Have you ever felt totally confused and chaotic at 23. Well I do. Probably one of those days when everything just seems bad. Sometimes I wonder what the heck am I doing? Why am I doing my Masters in some freaking subject and spending hours on some device that nobody is ever going to use. Ever!!!. Just sick of working like a monkey over and over again on the same shit. Just sick of all people and the million politics, sick of finding jobs, sick of talking to people and explaining why am not getting a job, sick of the school, sick of cleaning the house, sick of cooking, sick of every damn thing. I just feel going on top of a montain and yelling and screming and throwing mud, pulling out grass and just behaving insanely. Feel like boarding a train and just suddenly disappear into some remote place, some place that even I don't know of. Some other world that has nothing to do with this one. Some place where I can stop thinking.
The funniest or perhaps the saddest part is that I don't know what exactly it is that I want. I am just clueless. I am this jack of all trades who has absolutely no idea how exactly I fit in this world. I just don't have a sense of belonging anywhere. I have no idea what my future holds for me. Even to this day I always feel probably I am more artistic than scientific. I should have taken interior designing, fashion designing, journalism, become a TV show host or some shit like that. I can even go as far as a biologist.

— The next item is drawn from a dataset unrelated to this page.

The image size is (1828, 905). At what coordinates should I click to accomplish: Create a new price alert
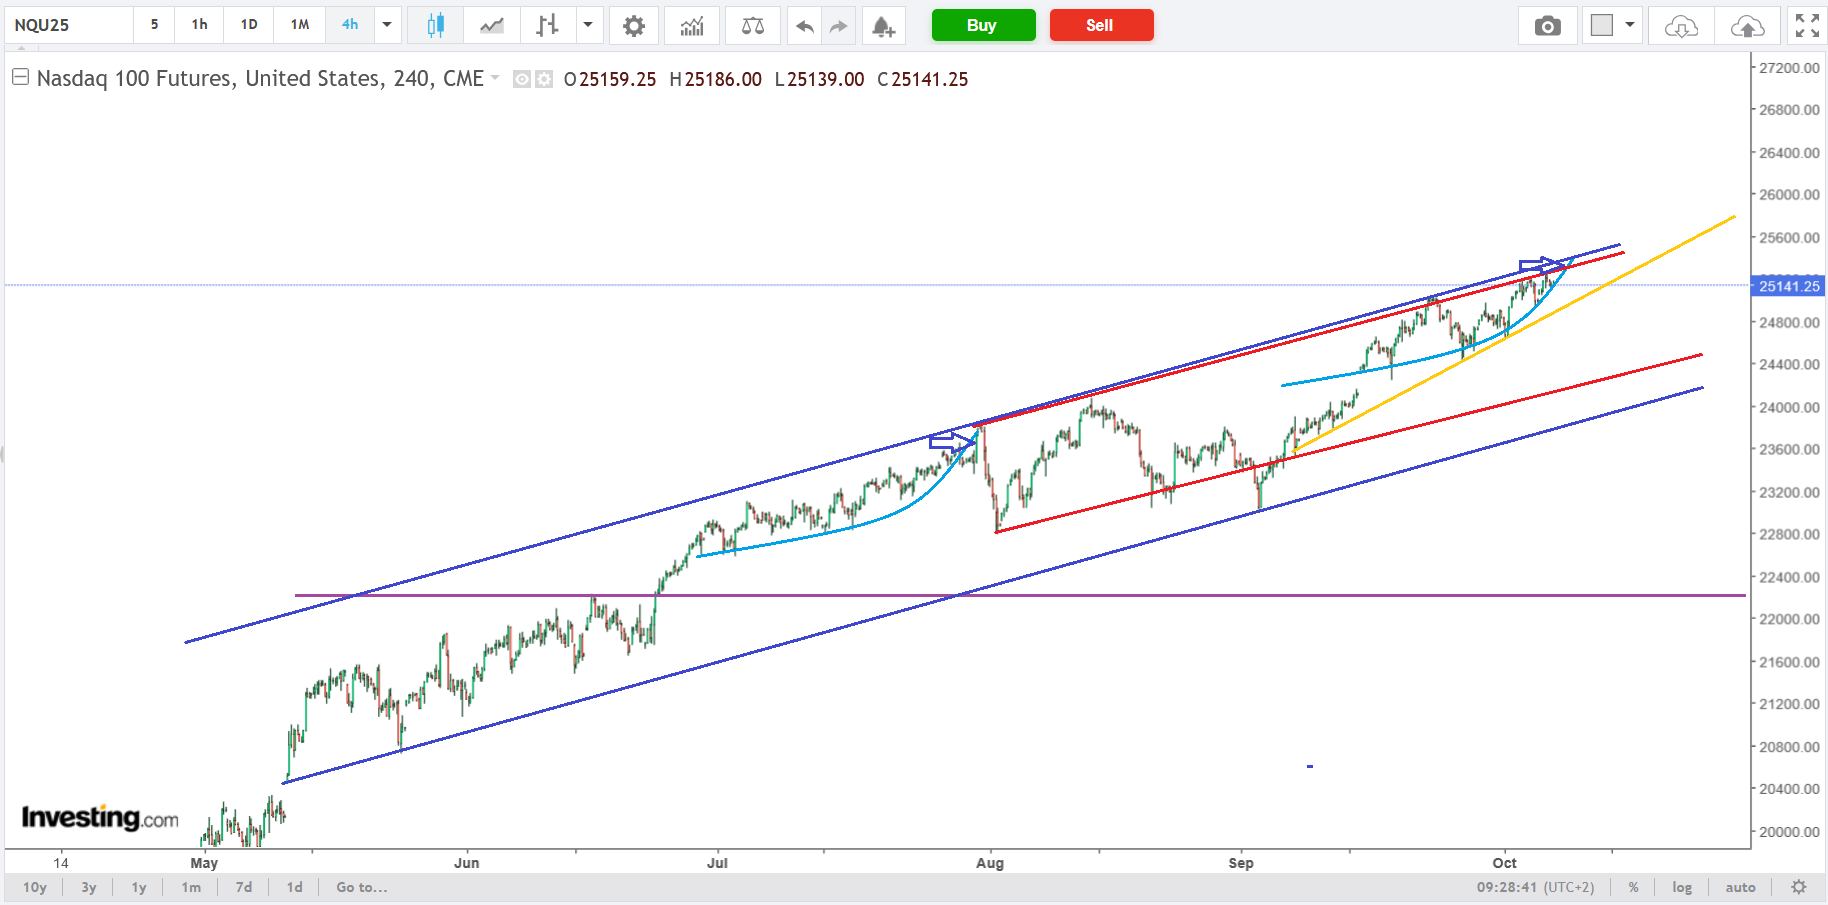(x=882, y=26)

Today we took a bunch of high school girls to the cleanroom and at the end of it I was supposed to say what motivated me to take up Engineering. hehe...I did fake a super inspiring speech then but to be honest I don't know. To me it was more like after 12 th , you do Engineering or medical. I din't get into medical so I took up Engineering.
Hmmmmmmmmmmmmmm!!!!!!!!!!!!!Okie thats my heavy sighing....:)..I know in a day or two I will be okie. I will be.:) Just doing my usual stuff - Cribbing!!!